The book concludes with a section titled “Mobilizing, 1928-40.” Here Deutsch explores how the sudden collapse of the speculative economy and the cataclysm of the Great Depression deeply affected the West. The region’s economic output suffered steep decline, as many of its key sectors—among them farming, ranching, mining, and oil—had huge surpluses but few consumers. It is thus little surprise, then, that New Deal programs had particular impact beyond the Mississippi, even as their implementation—underwritten by a tide of federal dollars—yielded a strange paradox for a region that located its virtue in rugged independence.
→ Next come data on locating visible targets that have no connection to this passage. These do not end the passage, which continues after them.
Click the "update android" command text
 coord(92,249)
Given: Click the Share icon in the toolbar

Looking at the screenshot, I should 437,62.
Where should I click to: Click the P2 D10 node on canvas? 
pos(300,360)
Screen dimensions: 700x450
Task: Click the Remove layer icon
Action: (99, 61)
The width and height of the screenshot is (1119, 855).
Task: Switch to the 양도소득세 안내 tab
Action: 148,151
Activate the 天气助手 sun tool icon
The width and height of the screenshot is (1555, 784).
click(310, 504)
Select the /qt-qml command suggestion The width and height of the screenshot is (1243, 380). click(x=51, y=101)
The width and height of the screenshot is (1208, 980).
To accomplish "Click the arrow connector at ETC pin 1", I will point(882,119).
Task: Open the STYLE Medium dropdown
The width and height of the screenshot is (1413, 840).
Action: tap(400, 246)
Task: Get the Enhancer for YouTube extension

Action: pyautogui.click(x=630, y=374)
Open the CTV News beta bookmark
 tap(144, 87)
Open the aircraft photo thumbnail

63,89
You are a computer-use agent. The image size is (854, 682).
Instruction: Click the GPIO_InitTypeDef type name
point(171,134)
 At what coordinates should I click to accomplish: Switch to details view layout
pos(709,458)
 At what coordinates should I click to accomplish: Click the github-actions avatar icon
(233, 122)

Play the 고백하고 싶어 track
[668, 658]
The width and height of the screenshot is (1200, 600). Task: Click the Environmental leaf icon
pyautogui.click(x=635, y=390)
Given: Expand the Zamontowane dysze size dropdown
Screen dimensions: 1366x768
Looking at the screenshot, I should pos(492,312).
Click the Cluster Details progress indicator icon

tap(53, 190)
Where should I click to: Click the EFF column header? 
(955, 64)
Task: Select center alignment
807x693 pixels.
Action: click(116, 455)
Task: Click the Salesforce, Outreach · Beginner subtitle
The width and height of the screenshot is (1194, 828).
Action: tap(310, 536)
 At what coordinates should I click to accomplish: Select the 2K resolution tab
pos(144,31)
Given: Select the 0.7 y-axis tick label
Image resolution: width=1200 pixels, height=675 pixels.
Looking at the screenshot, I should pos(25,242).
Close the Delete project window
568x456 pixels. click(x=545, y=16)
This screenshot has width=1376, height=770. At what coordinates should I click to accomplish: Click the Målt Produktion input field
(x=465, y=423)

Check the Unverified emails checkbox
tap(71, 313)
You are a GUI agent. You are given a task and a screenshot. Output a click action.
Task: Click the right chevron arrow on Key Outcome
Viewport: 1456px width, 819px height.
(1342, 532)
As Deutsch writes, the West that had emerged by the end of the 1930s represented “at once the most modern manifestation of the nation and the most traditional promise of individual landed opportunity.”

By a miracle of timing, readers inspired by Deutsch’s book may satisfy their curiosity about the epochs immediately preceding and following her study by turning to the final pair of volumes in the Nebraska series, long in development but almost coincident in their appearance: Elliott West’s Continental Reckoning: The American West in the Age of Expansion, and John Findlay’s The Mobilized American West: 1940-2000, published in the spring and summer of 2023, respectively. Taken together—and exemplified by Deutsch’s glittering installment—these books offer a riveting portrait of a region that continues to fascinate and confound in equal measure.